Guest Editorial: Recent Trends in Reuse and Integration
- 325 Downloads
The term, “reuse” means far more than code reuse, which it subsumes. It includes all manner of abstractions – from models to dynamic plans, simulations, knowledge bases, software, firmware, and hardware. In particular, the term includes semantic repositories, which enable the reuse of knowledge stored in episodic memory, rules, neural weight sets, connections in hardware, and the like. A problem with deep learning and neural networks in general is that they don’t facilitate transfer learning, which is a very human way to learn. (Hosseini et al. 2017) recently demonstrated that unlike humans, neural networks are unable to learn to recognize images that are equivalent under simple transformation (e.g., integers and their Polaroid negatives). Without transfer learning, neural networks cannot take advantage of randomization for accelerating their learning and increasing the space of what they know. Moreover, (Lin and Vitter 1991) proved that if a neural network has at least one hidden layer, then it is NP-hard to train. Geoffrey Hinton, the inventor of the backpropagation algorithm, has stated that we need to reinvent the neural net if we ever hope to close in on how the brain works and the capability to emulate its diverse abilities.

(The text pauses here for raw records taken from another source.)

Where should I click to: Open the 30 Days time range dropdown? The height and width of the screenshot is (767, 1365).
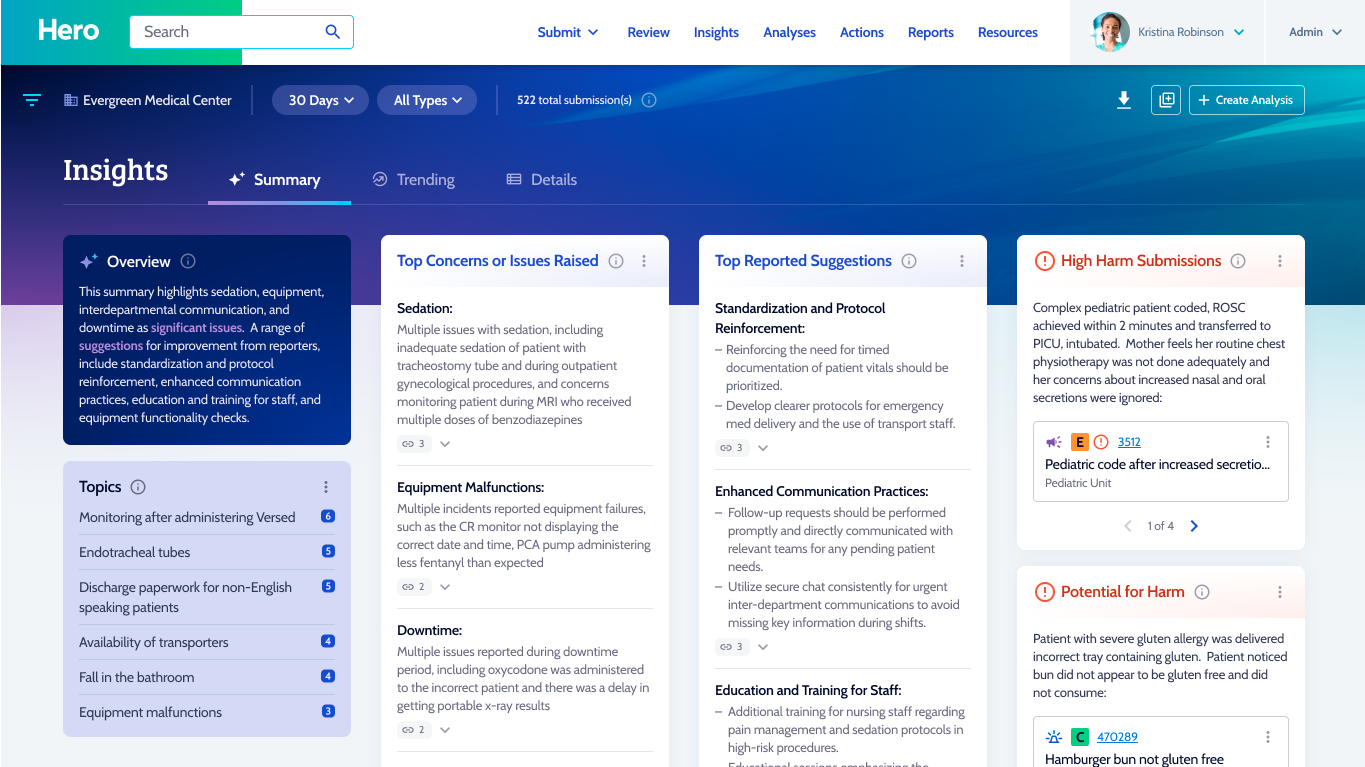coord(320,100)
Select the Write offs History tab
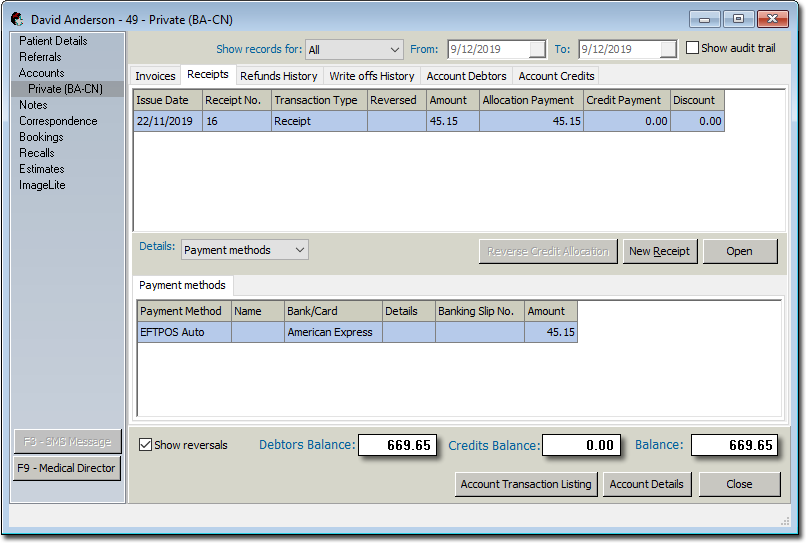The width and height of the screenshot is (806, 543). [371, 76]
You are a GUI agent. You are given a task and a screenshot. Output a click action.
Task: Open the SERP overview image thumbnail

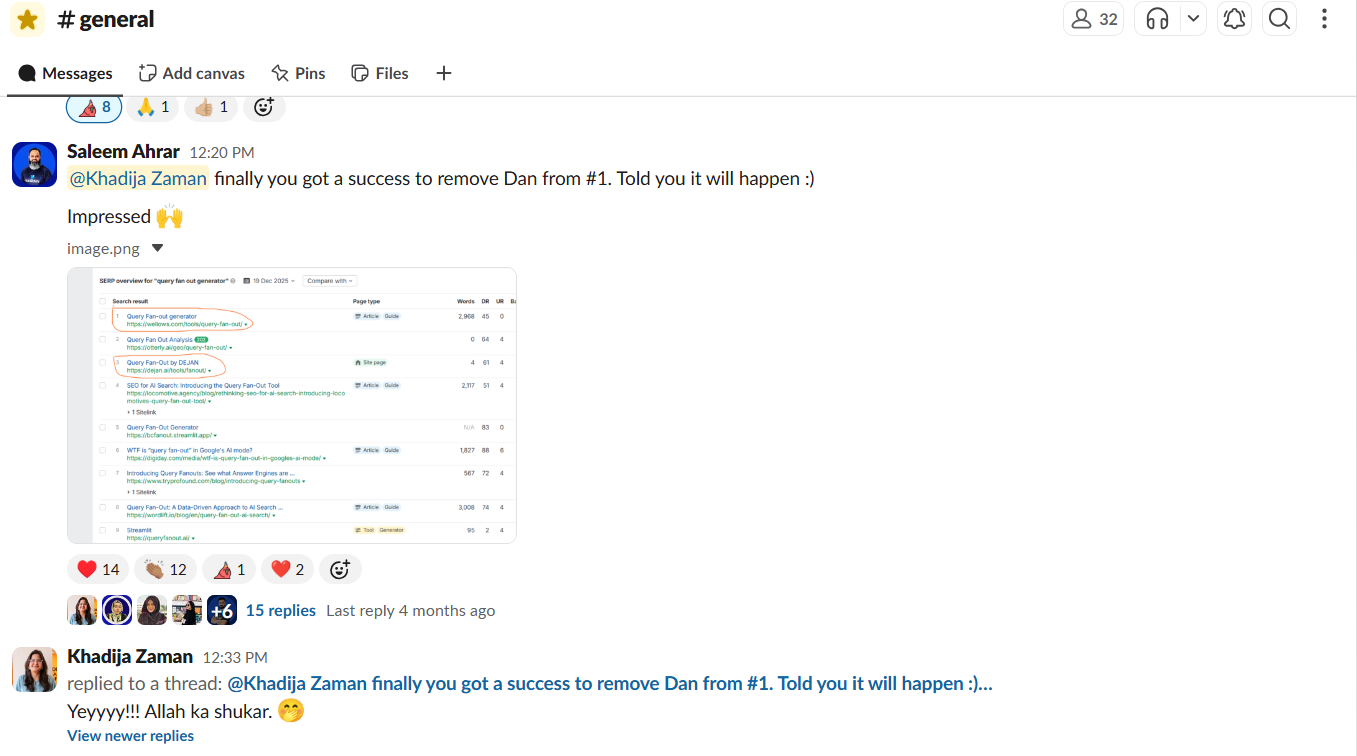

(Feigenbaum 1984) has written on the knowledge acquisition bottleneck, which is to say that we need to acquire more knowledge with greater alacrity if we are to ever hope to build scalable knowledge-based systems with acceptable ROIs. Semantic repositories are a step in the right direction. Such repositories hold generalized knowledge, which is created through the randomization of instances. The space of recoverable instances then exceeds the original space from which the generalizations spring. In this manner, semantic repositories support machine intelligence from the perspective of reuse and integration (Fraga et al. 2019). Machine intelligence underpins the AI revolution that started with deep learning and is not limited to any one technology or set of technologies. Machine intelligence depends on software and parallel hardware – the construction of which is dependent upon information reuse and integration. Again, abstraction is key to successful reuse and integration. Abstraction, in turn, depends upon knowledge, which is bootstrapped using various abstractions. We see that information reuse and integration underpins every significant intelligent system ever built or which can ever be conceived (Chang et al. 2019). Indeed, Rubin’s theory of randomization (Rubin 2007), formally predicts that with scale, abstraction allows for an unbounded density of knowledge to be achieved in computer memory. The open question is what density is associated with what scale. Information reuse and integration may have got its start with code reuse, but it is rapidly heading towards knowledge reuse and beyond. That is, designs inherently involve imagination, which can be traced to reuse and domain transference. Indeed the knowledge revolution has just begun and will come to vastly overshadow its predecessor – the industrial revolution.
2 In this Special Issue
Data science has become valuable for prediction – a key capability of AI. Big data mining is based on statistics, but formal, or small data mining, is based on fitting an algorithm or equation to causality. Both approaches are needed to cover the gamut of complexity in the real world. Technically speaking, we say that randomizations are recursively enumerable, but not recursive. This means that search is an inherent part of the non-trivial discovery process. One cannot prove that a better randomization does not exist – only search to see if one can be found.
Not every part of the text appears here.